No Brasil Império, a imprensa ilustrada da segunda metade do século XIX consolidou-se como um espago privilegiado de disputa simbólica e politica, articulando critica social, humor gráfico e circulação pública de imagens em periódicos de grande alcance, como Semana Illustrada, Revista Illustrada, O Mequetrefe e A Vida Fluminense. Em um contexto marcado por intensificação do debate sobre projetos de nação, crise do Segundo Reinado, expansão urbana, emergência de novos públicos leitores e consolidação de uma cultura politica visual, caricaturas e gravuras deixaram de ser meros ornamentos editoriais e passaram a operar como argumentos visuais capazes de sintetizar posições ideológicas, ridicularizar autoridades, tensionar politicas de Estado e intervir na opinião publica. Exemplos emblemáticos incluem as caricaturas de Ângelo Agostini, que representavam D. Pedro II como monarca envelhecido e desconectado das urgências sociais, e as charges abolicionistas que figuravam senhores escravistas como figuras grotescas, anacrônicas e moralmente condenáveis, contrapondo-se à imagem de sujeitos negros insurgentes e politicamente conscientes, como na sátira visual à repressão policial na Revolta do Vintém (1879) ou nas representações da Guarda Negra defendendo a monarquia nos estertores do regime. Ao mesmo tempo, essas imagens circulavam nacionalmente e atravessavam disputas que envolviam elites, trabalhadores urbanos, abolicionistas, republicanos e monarquistas, demonstrando que a cultura visual impressa atuava como campo de embate e não como voz homogénea ou regionalmente restrita.

A partir dessa contextualização, assinale a alternativa correta.

  • Agia como extensão visual da máquina administrativa imperial, reproduzindo sem mediação critica os interesses do Estado e eliminando qualquer forma de sátira gráfica a figura do monarca ou as politicas governamentais.
  • Constituía uma linguagem editorial não argumentativa, pois as imagens eram publicadas como elementos neutros que não participavam da formação da opinião pública nem das disputas em torno de modelos de cidadania, de abolição ou de regime politico.

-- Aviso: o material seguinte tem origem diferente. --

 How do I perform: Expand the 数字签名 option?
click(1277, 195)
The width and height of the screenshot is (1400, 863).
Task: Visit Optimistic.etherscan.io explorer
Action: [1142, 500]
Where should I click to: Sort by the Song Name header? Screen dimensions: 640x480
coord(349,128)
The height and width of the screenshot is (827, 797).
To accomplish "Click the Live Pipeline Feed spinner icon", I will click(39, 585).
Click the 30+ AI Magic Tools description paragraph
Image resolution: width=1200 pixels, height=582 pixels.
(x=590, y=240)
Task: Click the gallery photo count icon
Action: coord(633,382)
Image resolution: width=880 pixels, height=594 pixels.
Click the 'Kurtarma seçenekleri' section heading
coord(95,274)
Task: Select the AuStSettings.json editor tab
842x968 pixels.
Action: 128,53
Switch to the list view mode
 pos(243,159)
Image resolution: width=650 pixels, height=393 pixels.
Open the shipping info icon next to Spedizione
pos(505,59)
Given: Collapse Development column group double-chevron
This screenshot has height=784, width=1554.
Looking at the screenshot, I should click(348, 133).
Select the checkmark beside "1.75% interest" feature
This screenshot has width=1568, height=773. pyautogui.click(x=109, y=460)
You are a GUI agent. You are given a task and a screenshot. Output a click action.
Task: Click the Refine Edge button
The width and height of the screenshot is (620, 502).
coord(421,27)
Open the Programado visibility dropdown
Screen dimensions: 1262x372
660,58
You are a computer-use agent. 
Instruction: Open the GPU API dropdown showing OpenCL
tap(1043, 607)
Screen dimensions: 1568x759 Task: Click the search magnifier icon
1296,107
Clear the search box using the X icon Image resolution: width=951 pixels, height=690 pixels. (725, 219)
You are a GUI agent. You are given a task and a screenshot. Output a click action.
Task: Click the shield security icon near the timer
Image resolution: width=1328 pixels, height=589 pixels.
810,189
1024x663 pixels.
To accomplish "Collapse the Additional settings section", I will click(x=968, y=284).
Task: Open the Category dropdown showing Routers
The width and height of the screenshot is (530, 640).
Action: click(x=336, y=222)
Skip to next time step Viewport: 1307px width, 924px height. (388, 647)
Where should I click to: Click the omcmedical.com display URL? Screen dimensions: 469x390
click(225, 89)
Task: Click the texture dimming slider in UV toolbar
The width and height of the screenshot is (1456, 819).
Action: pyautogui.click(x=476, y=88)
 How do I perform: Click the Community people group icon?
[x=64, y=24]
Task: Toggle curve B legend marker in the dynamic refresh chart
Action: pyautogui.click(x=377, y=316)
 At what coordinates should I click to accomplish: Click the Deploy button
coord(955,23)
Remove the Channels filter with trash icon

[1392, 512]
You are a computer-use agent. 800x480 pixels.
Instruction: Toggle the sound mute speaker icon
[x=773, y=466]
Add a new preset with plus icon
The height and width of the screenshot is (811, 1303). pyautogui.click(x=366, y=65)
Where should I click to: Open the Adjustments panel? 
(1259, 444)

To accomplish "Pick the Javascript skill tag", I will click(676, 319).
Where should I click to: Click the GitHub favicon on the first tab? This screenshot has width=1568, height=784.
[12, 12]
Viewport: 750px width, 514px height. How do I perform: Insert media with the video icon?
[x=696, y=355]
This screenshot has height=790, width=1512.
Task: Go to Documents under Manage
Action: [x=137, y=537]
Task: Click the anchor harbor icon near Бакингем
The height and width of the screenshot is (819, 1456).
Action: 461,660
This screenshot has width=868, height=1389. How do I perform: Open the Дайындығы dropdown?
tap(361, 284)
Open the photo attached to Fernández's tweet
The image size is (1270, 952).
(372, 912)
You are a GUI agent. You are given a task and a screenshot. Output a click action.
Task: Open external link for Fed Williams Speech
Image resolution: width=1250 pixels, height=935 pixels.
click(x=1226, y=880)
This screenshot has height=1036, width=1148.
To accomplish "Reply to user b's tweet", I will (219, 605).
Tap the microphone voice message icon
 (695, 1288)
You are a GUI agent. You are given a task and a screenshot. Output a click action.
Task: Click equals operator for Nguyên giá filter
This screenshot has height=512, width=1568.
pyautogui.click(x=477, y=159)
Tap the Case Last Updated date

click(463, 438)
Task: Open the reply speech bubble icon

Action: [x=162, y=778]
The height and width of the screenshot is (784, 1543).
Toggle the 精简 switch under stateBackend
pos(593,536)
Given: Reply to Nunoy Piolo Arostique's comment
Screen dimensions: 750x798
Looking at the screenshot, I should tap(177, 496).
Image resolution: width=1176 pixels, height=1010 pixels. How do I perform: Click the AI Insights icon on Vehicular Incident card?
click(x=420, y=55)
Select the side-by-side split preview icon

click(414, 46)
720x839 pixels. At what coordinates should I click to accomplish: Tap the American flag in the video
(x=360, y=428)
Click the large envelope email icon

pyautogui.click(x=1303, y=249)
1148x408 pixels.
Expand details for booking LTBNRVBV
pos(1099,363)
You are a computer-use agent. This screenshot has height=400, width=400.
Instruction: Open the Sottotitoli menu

  • Limitava-se a circulação intraprovincial, pois os periódicos ilustrados eram controlados por coronéis regionais e não alcançavam debates nacionais, abolicionistas ou republicanos, restringindo-se à exaltação das oligarquias provinciais.
  • Funcionava como arena pública de embates visuais e textuais, mobilizando caricaturas, gravuras e charges como argumentos políticos, interferindo na opinião pública e na construção de imaginários sobre monarquia, republica, escravidão e abolição, a exemplo das obras de Agostini e de outros caricaturistas que disputavam sentidos de nação e cidadania.
  • Era uma linguagem editorial interditada as elites letradas, pois o uso de imagens na imprensa era considerado ilegal e incompatível com a cultura politica do Segundo Reinado, sendo tolerado apenas em publicações estrangeiras.